Are your Employees Are Afraid to Speak-up?

Cultur is a pervasive and powerful influence in any organisation

What would you think if you overheard an employee confiding in another, “If I tell the director…what customers are saying, my career will be shot”?

We actually heard this, verbatim, in the course of our research on communication in a leading high-technology corporation. Our study suggests that this type of self-censorship is common, from the rank and file right up through senior management.

We set out to systematically identify the factors that cause employees to bring ideas to their bosses—or withhold them—by interviewing nearly 200 individuals from all levels and functions of the company.

The firm had many formal mechanisms, such as an ombudsperson and grievance procedures, for encouraging people to speak up about serious problems, yet half the employee respondents in a recent culture survey had revealed that they felt it was not “safe to speak up” or challenge traditional ways of doing things. What they were most reticent to talk about were not problems but rather creative ideas for improving products, processes, or performance. Why? …


In a phrase, self-preservation.

While it’s obvious why employees fear bringing up certain issues, such as whistle-blowing, we found the innate protective instinct so powerful that it also inhibited speech that clearly would have been intended to help the organization. In our interviews, the perceived risks of speaking up felt very personal and immediate to employees, whereas the possible future benefit to the organization from sharing their ideas was uncertain.

So people often instinctively played it safe by keeping quiet. Their frequent conclusion seemed to be, “When in doubt, keep your mouth shut.” Sometimes, employees told us they feared speaking up because managers had been genuinely hostile about past suggestions, but this was relatively rare. More often, they were inhibited by broad, often vague, perceptions about the work environment. A culture of collective myths proved chilling—for example, stories of individuals who had said something in a public venue and then, as one R&D director put it, were “suddenly gone from the company.”

Implicit, seemingly untested assumptions also led to silence. Many people reported withholding input from a person higher up in the corporate hierarchy because they believed (without any evidence) that the superior felt ownership of the project, process, or issue in question and would resent suggestions that implied a need for change.

Employees also believed (again without direct experience) that their bosses would feel betrayed if constructive ideas for change were offered when more-senior leaders were present or that their bosses would feel embarrassed to be shown up by a subordinate in front of other subordinates.

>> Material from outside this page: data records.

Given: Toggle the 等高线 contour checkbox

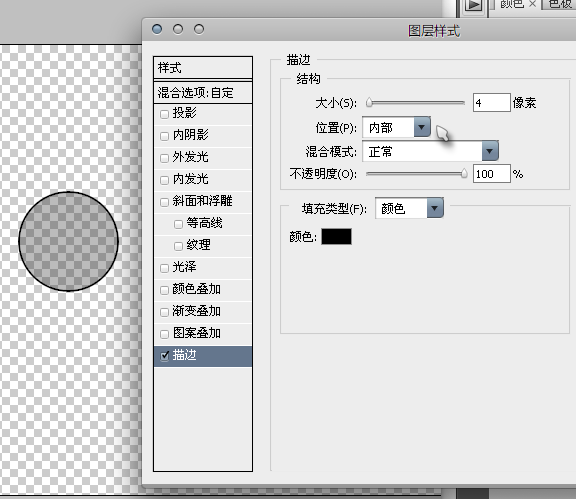Looking at the screenshot, I should (x=178, y=224).
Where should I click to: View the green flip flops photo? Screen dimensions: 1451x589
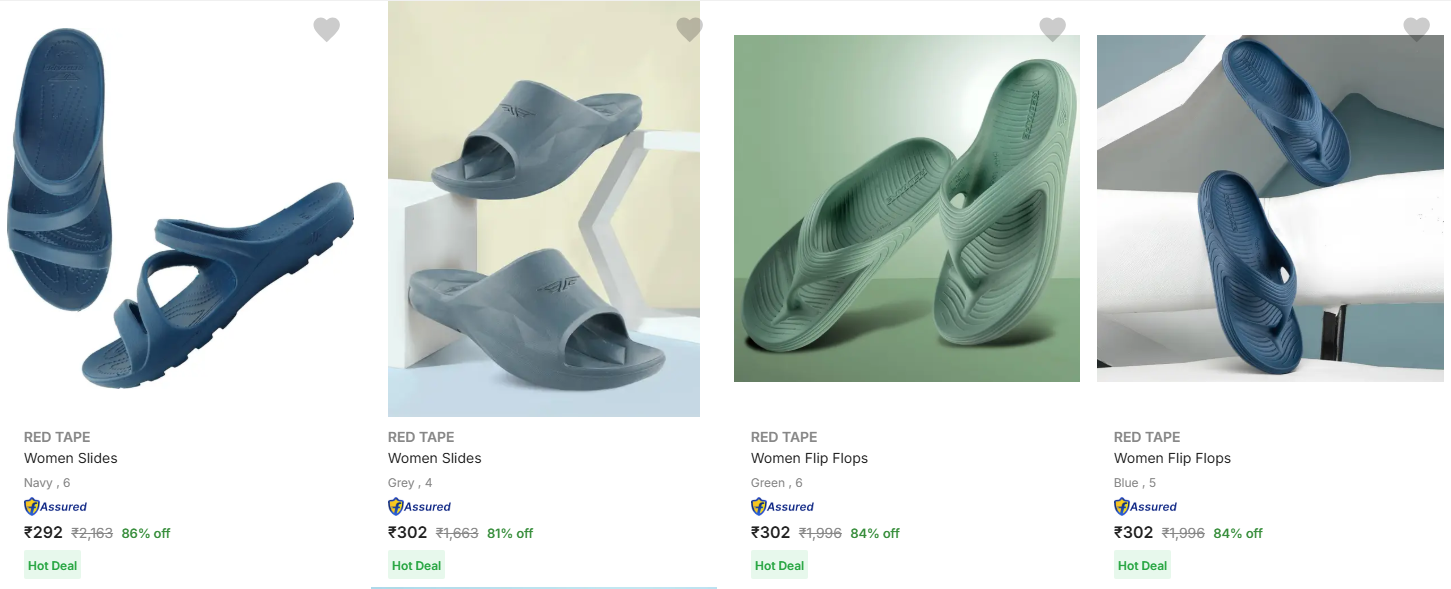(906, 208)
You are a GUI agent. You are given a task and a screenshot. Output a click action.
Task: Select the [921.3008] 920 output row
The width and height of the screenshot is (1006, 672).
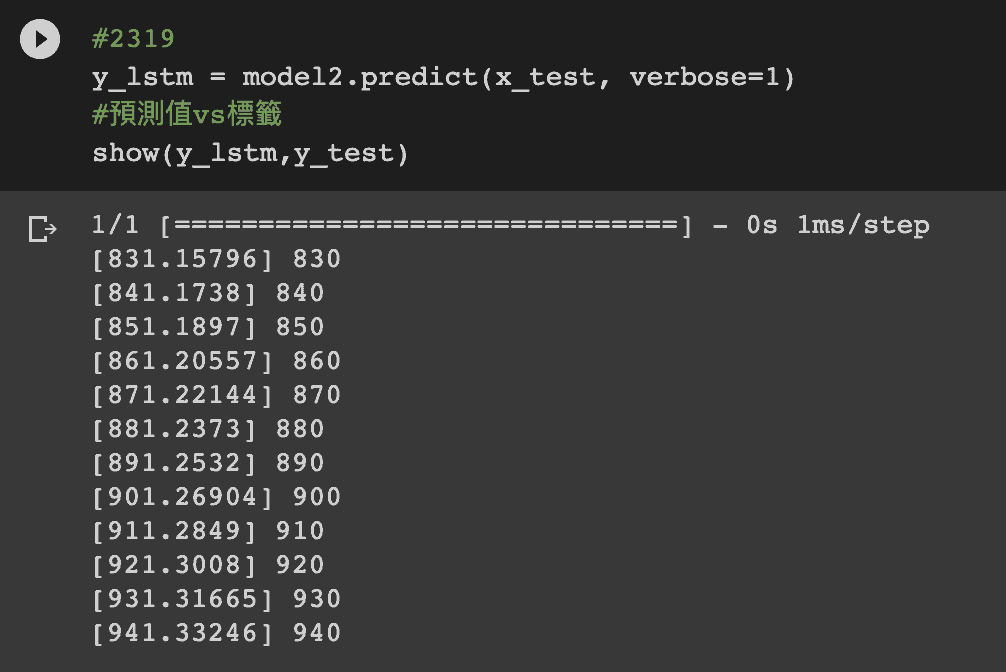click(208, 565)
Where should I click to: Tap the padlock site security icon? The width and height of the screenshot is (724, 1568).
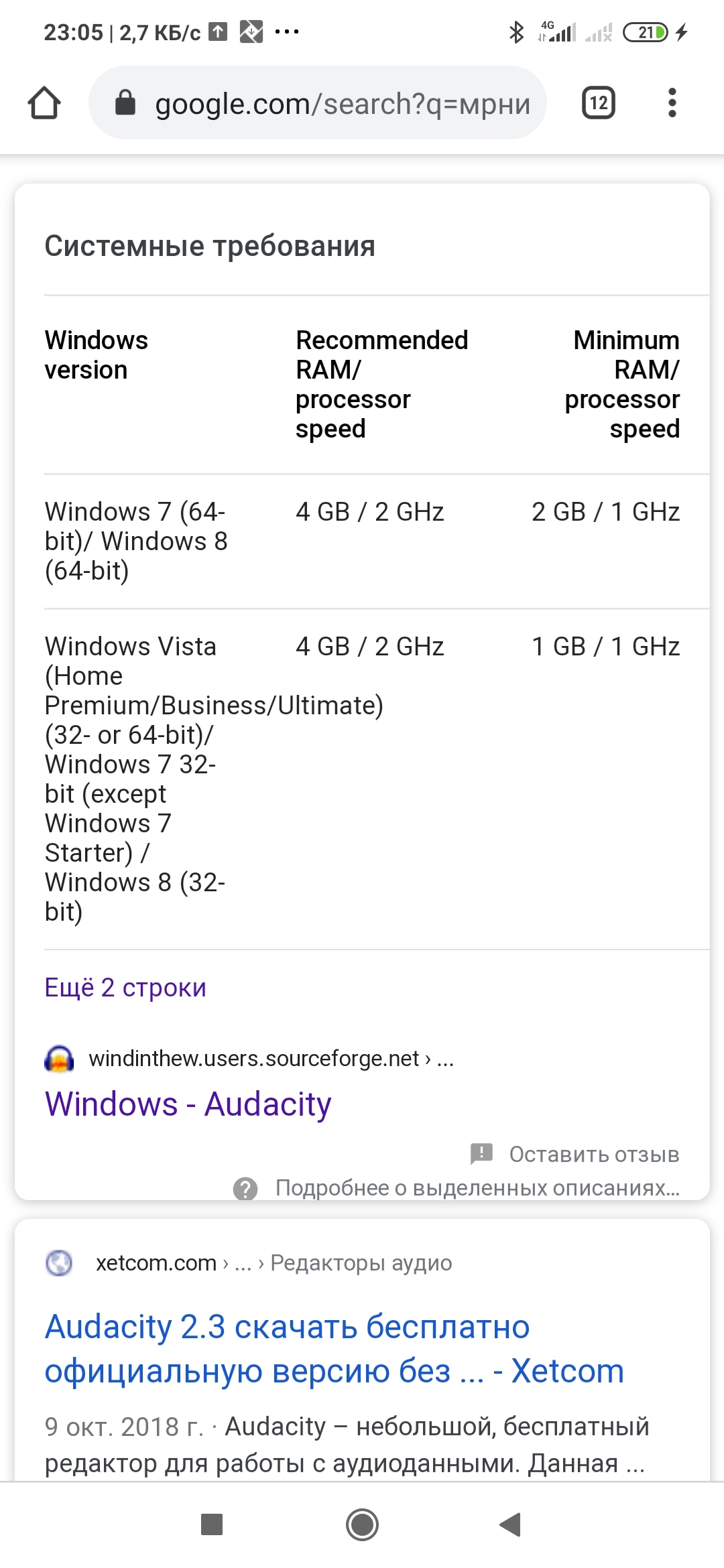125,103
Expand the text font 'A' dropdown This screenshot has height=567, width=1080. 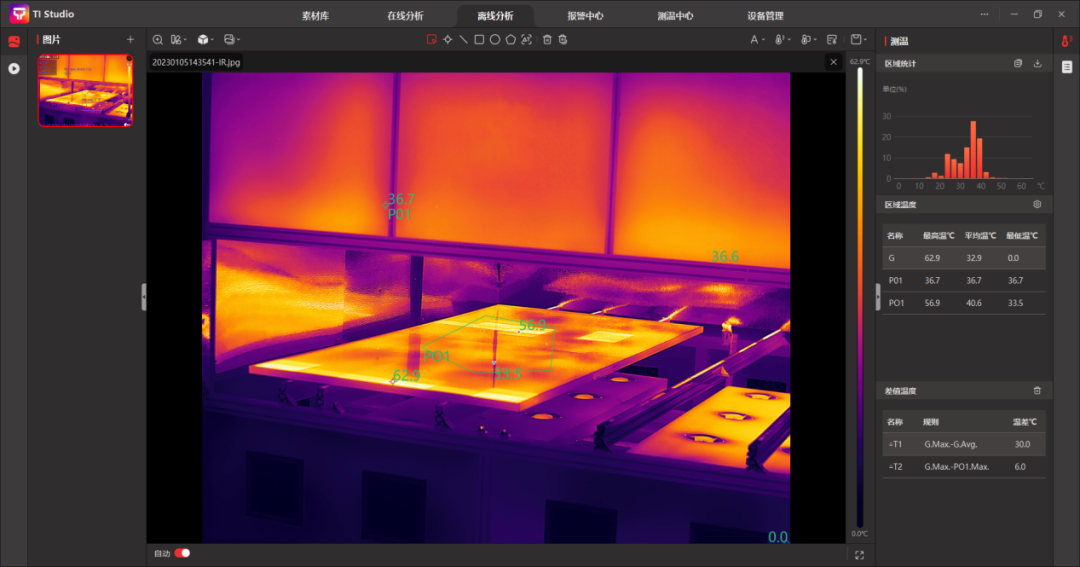[757, 40]
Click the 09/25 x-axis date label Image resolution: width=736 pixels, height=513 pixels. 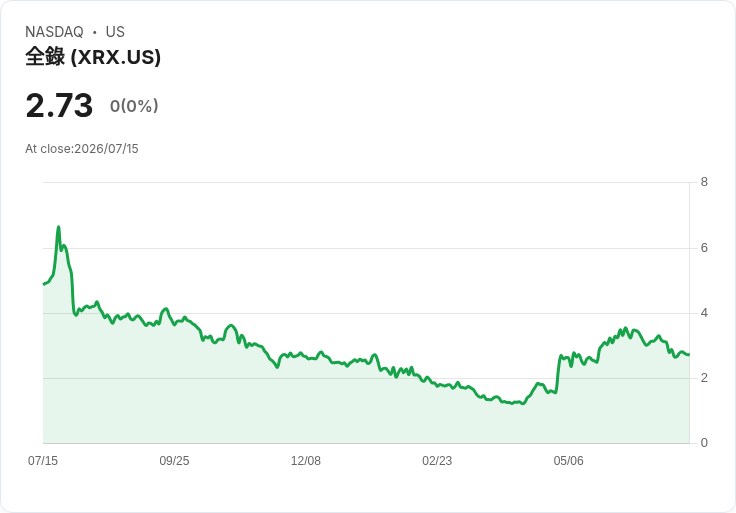174,460
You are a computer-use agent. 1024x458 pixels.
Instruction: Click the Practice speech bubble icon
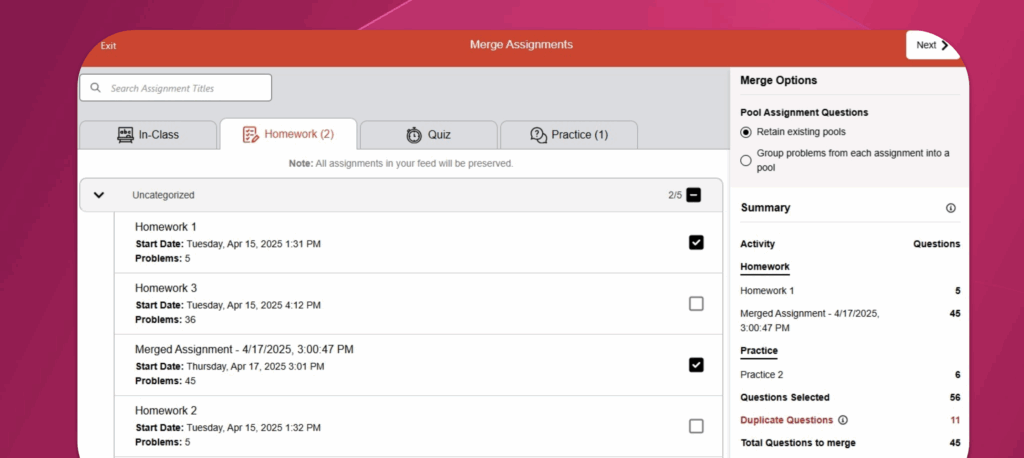tap(538, 135)
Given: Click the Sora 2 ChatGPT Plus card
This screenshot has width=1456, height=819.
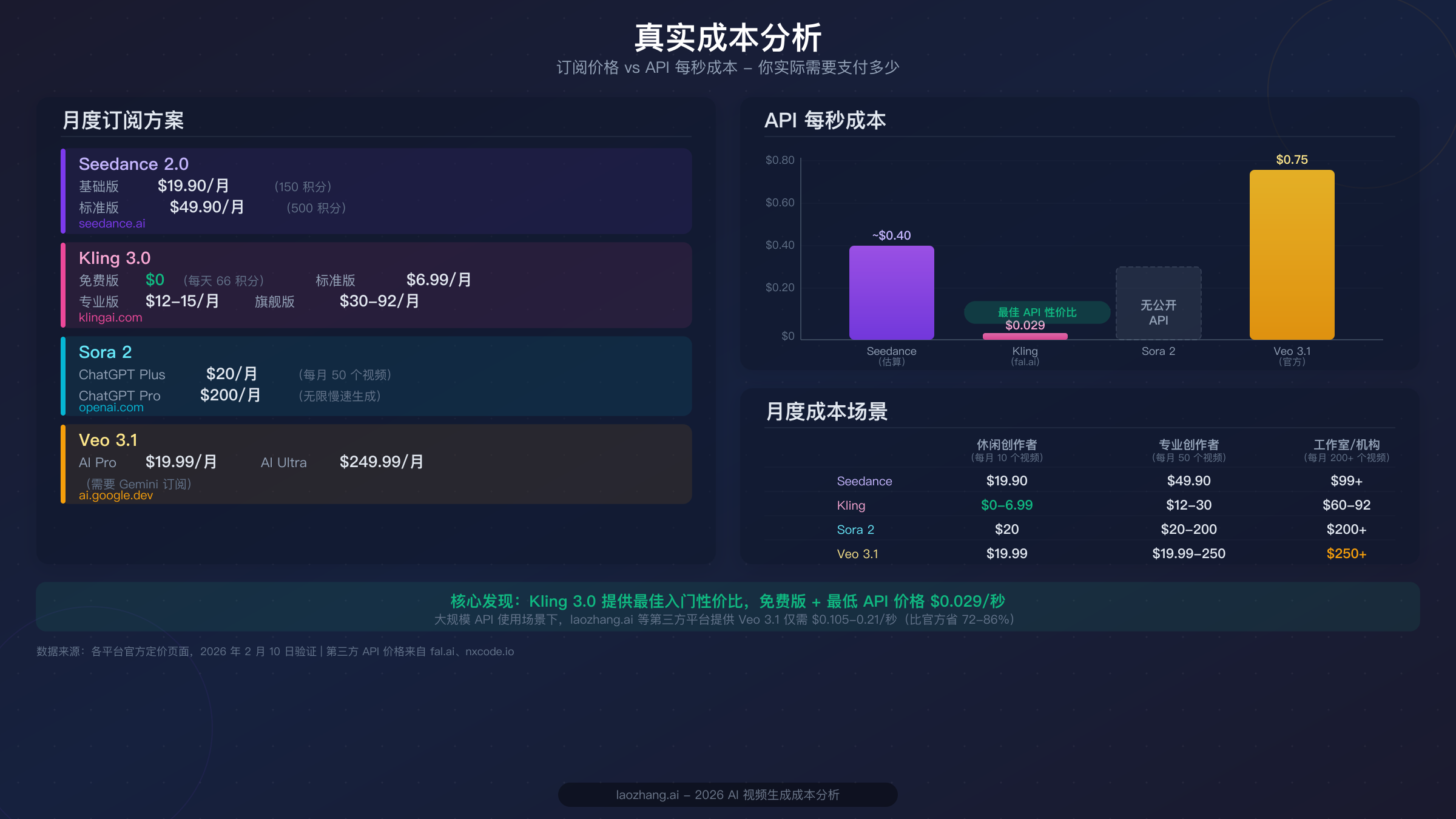Looking at the screenshot, I should click(376, 376).
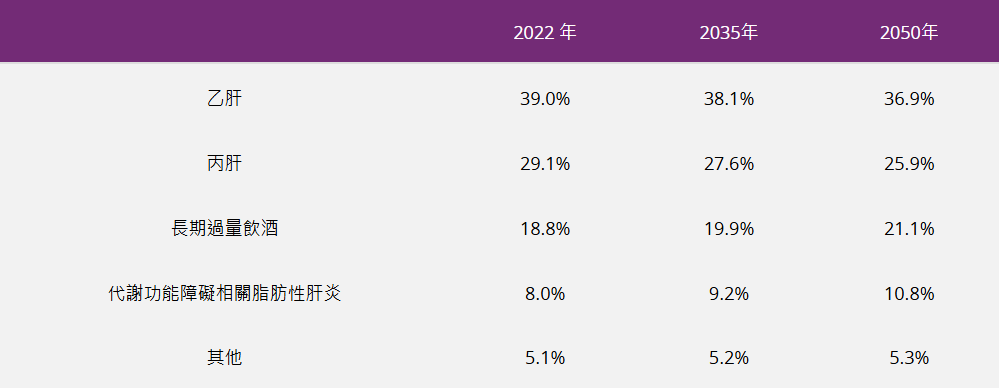Image resolution: width=999 pixels, height=388 pixels.
Task: Click the 5.2% cell in 其他 row
Action: tap(729, 359)
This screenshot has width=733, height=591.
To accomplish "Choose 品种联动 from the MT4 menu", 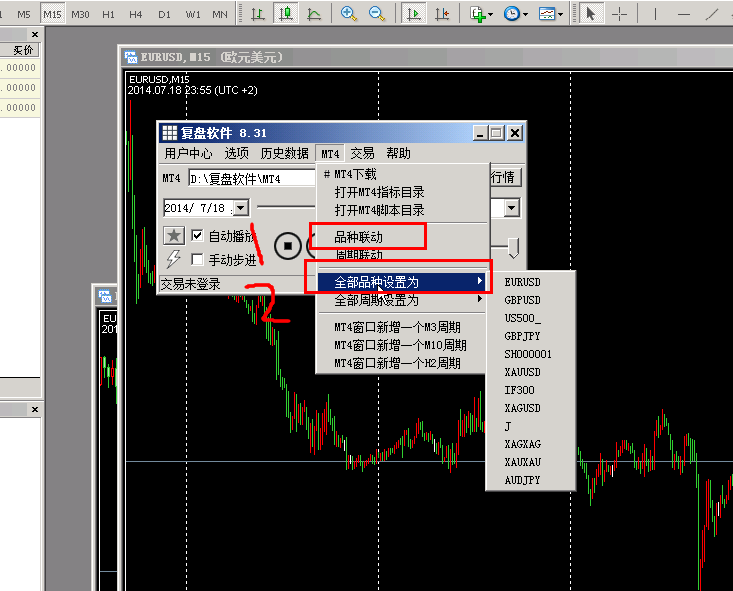I will click(x=358, y=237).
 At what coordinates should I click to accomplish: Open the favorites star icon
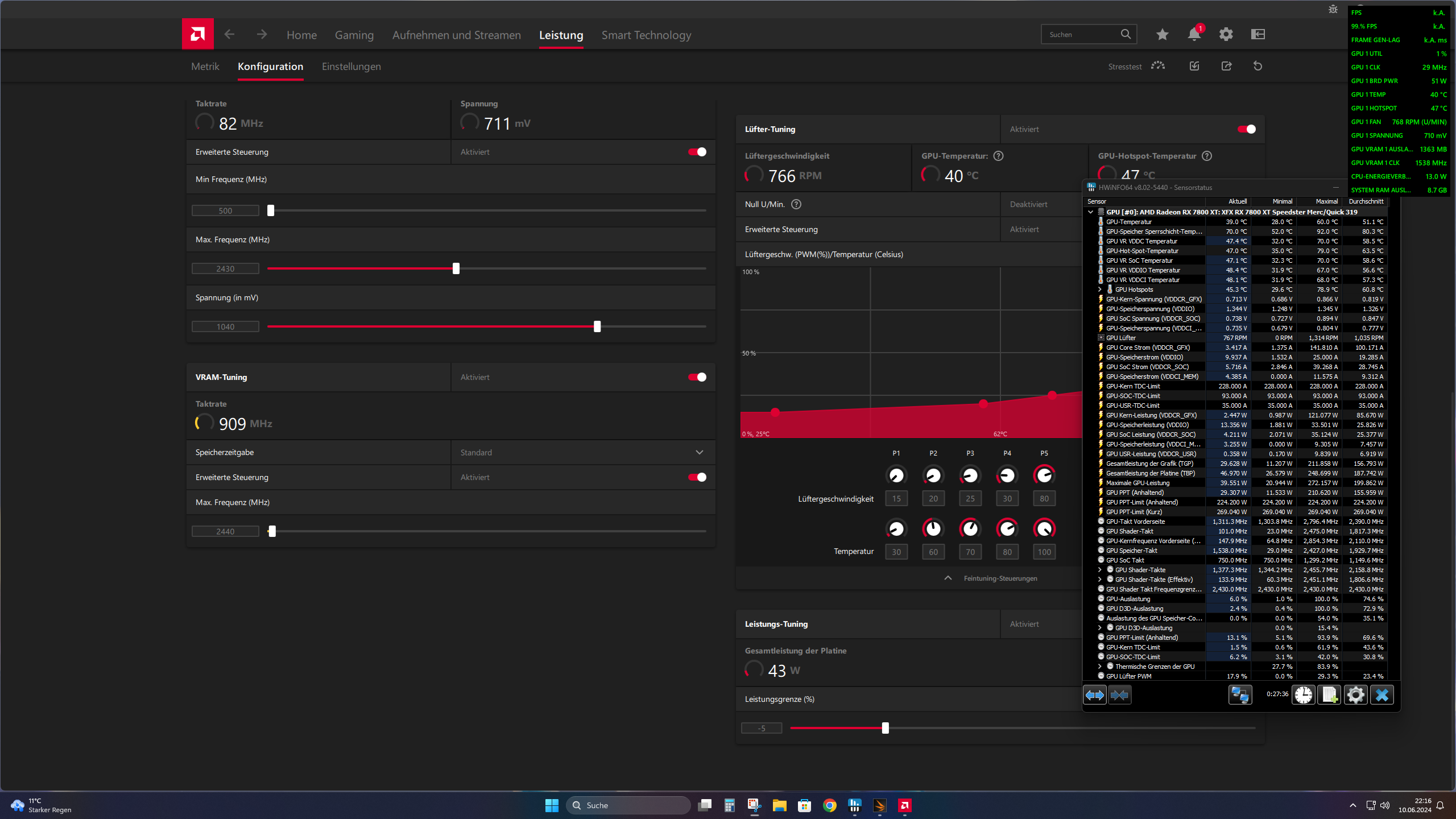coord(1162,35)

Our findings suggest that encouraging speech, therefore, isn’t simply a matter of removing obvious barriers, such as a volatile leader or the threat of a summary dismissal (though that would help). Nor is it a matter of putting formal systems in place, like hotlines and suggestion boxes. Making employees feel safe enough to contribute fully requires deep cultural change that alters how they understand the likely costs (personal and immediate) versus benefits (organizational and future) of speaking up.

To reduce the costs, leaders must explicitly invite and acknowledge others’ ideas (this does not mean they must always implement them). Executives also must actively challenge the myths and assumptions that reinforce silence.

They might, for example, point out publicly that, contrary to common belief, suggestions should not be offered privately to save the boss’s face—that ideas are most helpful when they’re openly discussed and other people can help develop them. Employees might also contribute more if they could balance the untested, intangible costs they’ve been assuming against rewards that went beyond personal acknowledgment of speaking up—that is, to something tangible.

One possibility would be for managers to tailor their reward systems so that employees share more directly in the cost savings or revenue streams they help create by volunteering ideas.